Dans les oasis du Sud du Maroc, la salinisation des sols, parfois très spectaculaire, s’est révélée être plus une conséquence du déclin des oasis qu’une cause de ce déclin. En effet c’est l’abandon de la culture et donc de l’irrigation du sol, pour toute une série d’autres raisons, qui sont à l’origine de sa salinisation.

Une autre menace qui pèse sur la durabilité des oasis est le bayoud (Sedra, 2003).       

Cette maladie cryptogamique se propage d’ouest en est au Maghreb. Au Maroc, elle serait à l’origine de la disparition de plus de 10 % des palmiers dattiers et en particulier des variétés les plus appréciées des consommateurs (Mehjoul, Deglet Nour). Le champignon qui est à l’origine de cette maladie (Fusarium oxysporum) se propage dans le sol et pénètre dans les vaisseaux conducteurs de la sève du palmier, entraînant son dessèchement progressif et sa mort. Les spores de ce champignon peuvent être transportées par l’eau, la terre, le fumier, le matériel végétal, les outils. Il en résulte que ce sont les palmeraies les plus travaillées, les mieux entretenues qui sont les plus menacées par le bayoud. À l’inverse, les palmeraies non irriguées que l’on trouve à la périphérie des oasis, appelées « bors », sont peu affectées par la maladie. À part l’introduction de variétés plus ou moins résistantes au bayoud, on ne dispose pas de moyens de traitement efficaces contre la maladie, aussi les agriculteurs la considèrent-ils comme une contrainte naturelle de leur milieu avec laquelle il faut vivre. Cela ne les empêche pas de sélectionner des variétés locales et en particulier des saïrs (variétés issues de noyaux) résistants au bayoud.

Mais ce n’est pas le seul problème phytosanitaire qui affecte les oasis.

Il faut également citer la cochenille blanche (Parlatoria blanchardii) qui altère le métabolisme du palmier, entraînant une baisse de la qualité et de la quantité de la production.

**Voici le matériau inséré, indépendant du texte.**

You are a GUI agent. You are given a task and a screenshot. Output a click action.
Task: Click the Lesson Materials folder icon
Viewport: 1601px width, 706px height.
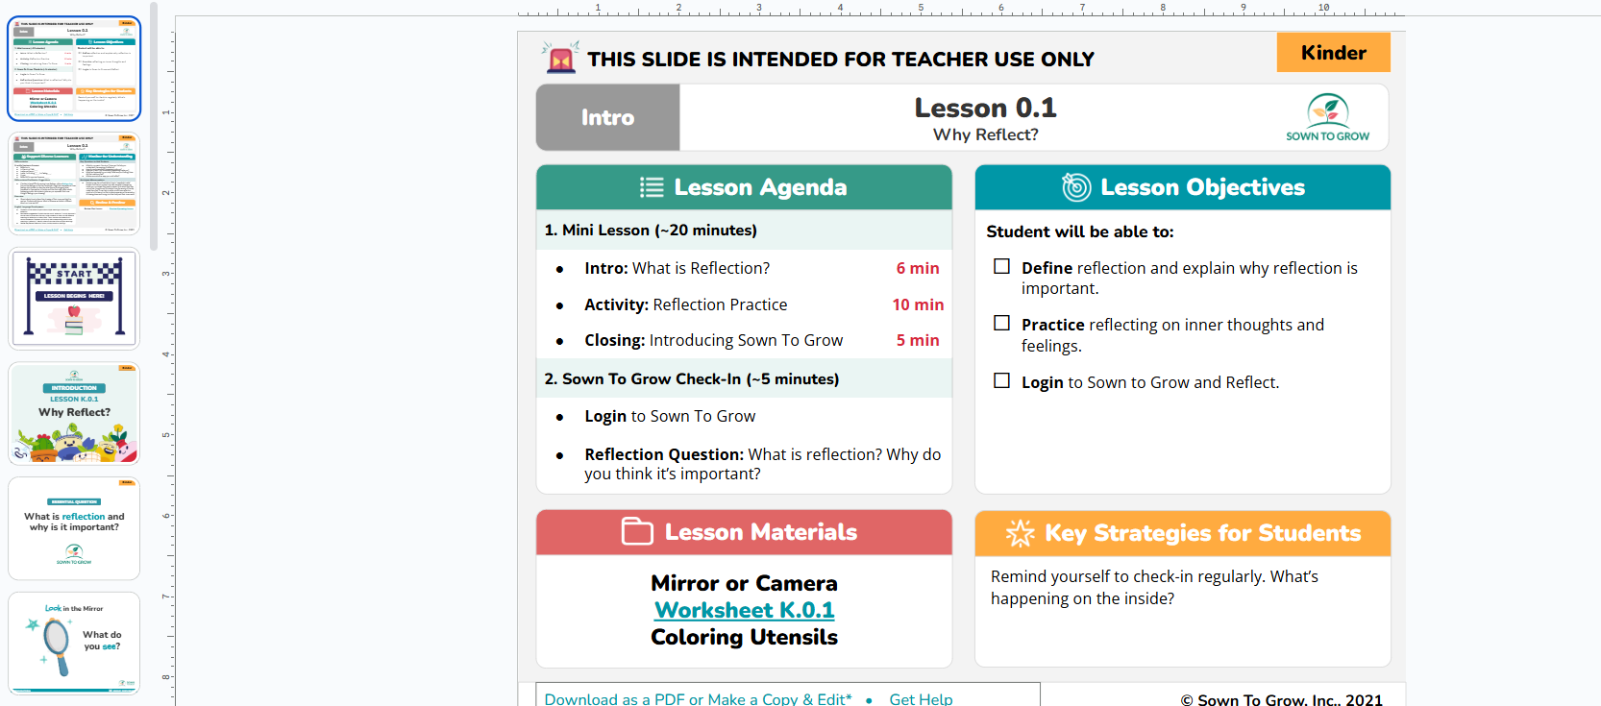click(x=637, y=531)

L’autre parasite qui affecte la production est la pyrale de la datte (Myeloïs ceratoniae).

Les œufs que ce petit papillon pond dans les dattes se transforment en chenilles qui déprécient considérablement la qualité et la valeur marchande de celles-ci.

La perte de viabilité économique Comme on l’a déjà indiqué, les oasis, en dépit de leur isolement au sein de vastes zones arides ou désertiques, n’ont jamais été des isolats. Ainsi pendant plusieurs siècles, les oasis du Sud du Maghreb ont été des relais dans le trafic transsaharien et des lieux d’échange entre Afrique noire et Méditerranée. Les revenus procurés par le commerce et la taxation des caravanes étaient alors supérieurs à ceux provenant des productions de l’oasis, celles-ci ayant surtout pour but de contribuer à la satisfaction des besoins alimentaires de ses populations et des voyageurs. C’est ainsi que certaines oasis ont pu connaître une grande prospérité économique comme Le Touat, à l’ouest du Sahara algérien. Pour se protéger des convoitises suscitées par cette prospérité et assurer leur sécurité, les populations de ces oasis ont dû accepter de se mettre sous la protection des tribus nomades environnantes ou faire allégeance aux pouvoirs régionaux en payant un tribut à ces protecteurs prédateurs (Guillermou, 2011).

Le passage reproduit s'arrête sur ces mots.